● **VORGEGEBENER TEXT**:
Mann mit Geldbörse
ORF.at/Patrick Bauer
Kalte Progression

Brunner verspricht 1,8 Mrd., Opposition zweifelt

Finanzminister Magnus Brunner (ÖVP) geht davon aus, dass sich durch die Abschaffung der kalten Progression Entlastungen von 1,8 Milliarden Euro ergeben. Das Gesetz dazu geht am Freitag in Begutachtung. Während Brunner von einem „historischen Gesetz“ spricht, sieht die Opposition Schwächen.

18 Milliarden Euro sollen sich die Österreicherinnen und Österreicher bis 2026 durch die Abschaffung der kalten Progression ab 1. Jänner 2023 ersparen. Brunner sei „zwar kein Freund von Superlativen“, das Gesetz sei jedoch ein „historisches“. Die Abschaffung der kalten Progression sei der zweite Schritt im Kampf gegen die Teuerung.

● **ARBEITSAUFTRAG 1**:
Ab welchem Datum wird laut dem Text zur kalten Progression die kalte Progression abgeschafft?
Der Text und die Datensätze stehen in keinem Zusammenhang miteinander.

● **DATENAUSZUG**:
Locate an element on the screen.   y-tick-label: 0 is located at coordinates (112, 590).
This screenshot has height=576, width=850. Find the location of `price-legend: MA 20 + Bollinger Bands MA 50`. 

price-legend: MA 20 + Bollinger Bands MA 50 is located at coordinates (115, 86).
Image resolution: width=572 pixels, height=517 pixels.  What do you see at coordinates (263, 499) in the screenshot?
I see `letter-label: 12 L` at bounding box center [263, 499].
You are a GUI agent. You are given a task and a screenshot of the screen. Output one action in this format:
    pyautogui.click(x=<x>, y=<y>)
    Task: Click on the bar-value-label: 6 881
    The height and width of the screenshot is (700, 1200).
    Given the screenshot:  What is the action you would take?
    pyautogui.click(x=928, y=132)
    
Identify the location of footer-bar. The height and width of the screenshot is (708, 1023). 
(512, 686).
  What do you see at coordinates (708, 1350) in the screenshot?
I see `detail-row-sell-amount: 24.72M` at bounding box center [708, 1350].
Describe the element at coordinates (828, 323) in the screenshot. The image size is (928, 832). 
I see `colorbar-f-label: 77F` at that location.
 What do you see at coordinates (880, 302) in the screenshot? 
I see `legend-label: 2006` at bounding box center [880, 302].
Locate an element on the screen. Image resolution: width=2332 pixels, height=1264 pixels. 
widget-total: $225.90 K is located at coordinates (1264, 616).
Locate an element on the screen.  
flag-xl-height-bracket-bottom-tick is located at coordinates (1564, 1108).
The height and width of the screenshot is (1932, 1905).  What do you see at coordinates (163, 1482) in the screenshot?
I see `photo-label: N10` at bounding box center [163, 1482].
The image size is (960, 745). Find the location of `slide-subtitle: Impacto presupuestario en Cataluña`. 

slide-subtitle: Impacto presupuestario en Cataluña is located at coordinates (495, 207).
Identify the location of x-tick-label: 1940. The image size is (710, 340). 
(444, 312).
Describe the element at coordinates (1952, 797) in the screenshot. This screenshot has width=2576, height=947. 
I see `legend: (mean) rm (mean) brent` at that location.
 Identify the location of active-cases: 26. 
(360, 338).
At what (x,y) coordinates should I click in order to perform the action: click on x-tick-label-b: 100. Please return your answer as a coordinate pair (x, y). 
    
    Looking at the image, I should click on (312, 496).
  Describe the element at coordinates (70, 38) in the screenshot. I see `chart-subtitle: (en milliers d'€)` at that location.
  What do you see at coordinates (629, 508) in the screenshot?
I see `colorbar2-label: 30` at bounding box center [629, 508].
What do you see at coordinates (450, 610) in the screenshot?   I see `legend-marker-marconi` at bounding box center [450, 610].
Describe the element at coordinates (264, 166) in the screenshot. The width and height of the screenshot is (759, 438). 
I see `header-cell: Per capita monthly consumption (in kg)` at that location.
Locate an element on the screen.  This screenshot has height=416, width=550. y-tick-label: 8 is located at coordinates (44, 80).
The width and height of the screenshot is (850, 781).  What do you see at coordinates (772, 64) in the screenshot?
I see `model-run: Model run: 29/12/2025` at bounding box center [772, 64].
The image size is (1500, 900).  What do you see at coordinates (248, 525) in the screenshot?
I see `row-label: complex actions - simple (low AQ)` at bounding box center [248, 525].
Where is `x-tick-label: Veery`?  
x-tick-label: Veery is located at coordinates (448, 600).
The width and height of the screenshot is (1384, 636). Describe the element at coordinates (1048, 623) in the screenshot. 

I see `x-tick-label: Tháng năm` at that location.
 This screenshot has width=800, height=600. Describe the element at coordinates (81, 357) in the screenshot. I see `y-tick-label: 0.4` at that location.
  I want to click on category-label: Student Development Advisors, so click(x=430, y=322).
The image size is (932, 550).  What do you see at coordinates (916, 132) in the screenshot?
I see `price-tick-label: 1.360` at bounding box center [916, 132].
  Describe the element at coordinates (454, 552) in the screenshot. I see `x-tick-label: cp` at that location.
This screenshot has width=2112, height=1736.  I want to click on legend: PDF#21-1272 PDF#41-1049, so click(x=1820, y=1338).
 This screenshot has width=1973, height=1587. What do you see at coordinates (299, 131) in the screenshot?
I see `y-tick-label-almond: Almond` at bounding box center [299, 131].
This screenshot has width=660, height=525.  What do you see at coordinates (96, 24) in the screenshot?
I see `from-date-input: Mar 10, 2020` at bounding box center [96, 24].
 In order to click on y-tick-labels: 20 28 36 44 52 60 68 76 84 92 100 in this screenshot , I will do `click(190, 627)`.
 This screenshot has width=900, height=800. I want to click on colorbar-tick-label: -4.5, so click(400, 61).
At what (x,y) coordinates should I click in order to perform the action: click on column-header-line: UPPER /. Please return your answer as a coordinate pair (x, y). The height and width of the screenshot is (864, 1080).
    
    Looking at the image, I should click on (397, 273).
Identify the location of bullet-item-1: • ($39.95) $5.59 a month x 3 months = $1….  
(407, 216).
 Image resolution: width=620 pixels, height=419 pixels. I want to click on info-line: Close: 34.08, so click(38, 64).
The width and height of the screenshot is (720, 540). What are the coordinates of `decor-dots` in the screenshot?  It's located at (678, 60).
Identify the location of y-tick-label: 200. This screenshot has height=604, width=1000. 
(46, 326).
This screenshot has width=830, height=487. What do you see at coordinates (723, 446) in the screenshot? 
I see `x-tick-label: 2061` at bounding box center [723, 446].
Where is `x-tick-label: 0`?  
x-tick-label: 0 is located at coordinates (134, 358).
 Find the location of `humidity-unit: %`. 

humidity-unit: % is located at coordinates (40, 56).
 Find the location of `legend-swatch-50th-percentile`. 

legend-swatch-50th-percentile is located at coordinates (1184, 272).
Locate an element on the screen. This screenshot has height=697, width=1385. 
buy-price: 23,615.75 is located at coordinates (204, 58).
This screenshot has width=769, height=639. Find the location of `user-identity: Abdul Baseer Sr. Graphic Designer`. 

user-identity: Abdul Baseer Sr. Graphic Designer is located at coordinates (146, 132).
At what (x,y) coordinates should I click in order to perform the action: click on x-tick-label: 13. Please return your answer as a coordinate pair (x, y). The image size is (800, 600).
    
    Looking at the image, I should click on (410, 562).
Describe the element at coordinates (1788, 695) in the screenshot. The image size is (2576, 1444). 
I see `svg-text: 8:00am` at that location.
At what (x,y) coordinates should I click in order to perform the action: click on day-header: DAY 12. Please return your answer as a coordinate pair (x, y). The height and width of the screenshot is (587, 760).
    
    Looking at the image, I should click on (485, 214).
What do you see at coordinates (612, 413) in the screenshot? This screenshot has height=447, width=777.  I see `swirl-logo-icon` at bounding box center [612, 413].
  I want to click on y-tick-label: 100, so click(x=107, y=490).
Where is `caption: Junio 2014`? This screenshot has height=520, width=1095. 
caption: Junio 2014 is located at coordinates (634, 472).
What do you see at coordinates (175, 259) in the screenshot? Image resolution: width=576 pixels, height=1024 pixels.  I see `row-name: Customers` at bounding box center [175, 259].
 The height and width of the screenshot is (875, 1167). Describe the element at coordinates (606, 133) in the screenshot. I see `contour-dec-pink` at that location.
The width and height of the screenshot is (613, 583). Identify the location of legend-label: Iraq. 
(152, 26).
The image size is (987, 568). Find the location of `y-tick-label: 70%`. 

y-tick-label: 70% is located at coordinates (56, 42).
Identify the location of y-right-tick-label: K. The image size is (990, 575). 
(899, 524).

● **ARBEITSAUFTRAG 2**:
Tausche in den Datensätzen, beginnend mit der Zeile mit „I want to click on category-label: Student“ bis einschließlich der Zeile mit „x-tick-label: 0 is“, das Wort „Identify“ gegen „Find“ aus und gib nur diese Zeilen sonst unverändert wieder.

● **LÖSUNG 1**:
Ab 1. Jänner 2023.

● **LÖSUNG 2**:
  I want to click on category-label: Student Development Advisors, so click(x=430, y=322).
The image size is (932, 550).  What do you see at coordinates (916, 132) in the screenshot?
I see `price-tick-label: 1.360` at bounding box center [916, 132].
  Describe the element at coordinates (454, 552) in the screenshot. I see `x-tick-label: cp` at that location.
This screenshot has width=2112, height=1736.  I want to click on legend: PDF#21-1272 PDF#41-1049, so click(x=1820, y=1338).
 This screenshot has width=1973, height=1587. What do you see at coordinates (299, 131) in the screenshot?
I see `y-tick-label-almond: Almond` at bounding box center [299, 131].
This screenshot has width=660, height=525.  What do you see at coordinates (96, 24) in the screenshot?
I see `from-date-input: Mar 10, 2020` at bounding box center [96, 24].
 In order to click on y-tick-labels: 20 28 36 44 52 60 68 76 84 92 100 in this screenshot , I will do `click(190, 627)`.
 This screenshot has width=900, height=800. I want to click on colorbar-tick-label: -4.5, so click(400, 61).
At what (x,y) coordinates should I click in order to perform the action: click on column-header-line: UPPER /. Please return your answer as a coordinate pair (x, y). The height and width of the screenshot is (864, 1080).
    
    Looking at the image, I should click on (397, 273).
Find the location of bullet-item-1: • ($39.95) $5.59 a month x 3 months = $1….  
(407, 216).
 Image resolution: width=620 pixels, height=419 pixels. I want to click on info-line: Close: 34.08, so click(38, 64).
The width and height of the screenshot is (720, 540). What are the coordinates of `decor-dots` in the screenshot?  It's located at (678, 60).
Find the location of y-tick-label: 200. This screenshot has height=604, width=1000. 
(46, 326).
This screenshot has width=830, height=487. What do you see at coordinates (723, 446) in the screenshot? 
I see `x-tick-label: 2061` at bounding box center [723, 446].
Where is `x-tick-label: 0`?  
x-tick-label: 0 is located at coordinates (134, 358).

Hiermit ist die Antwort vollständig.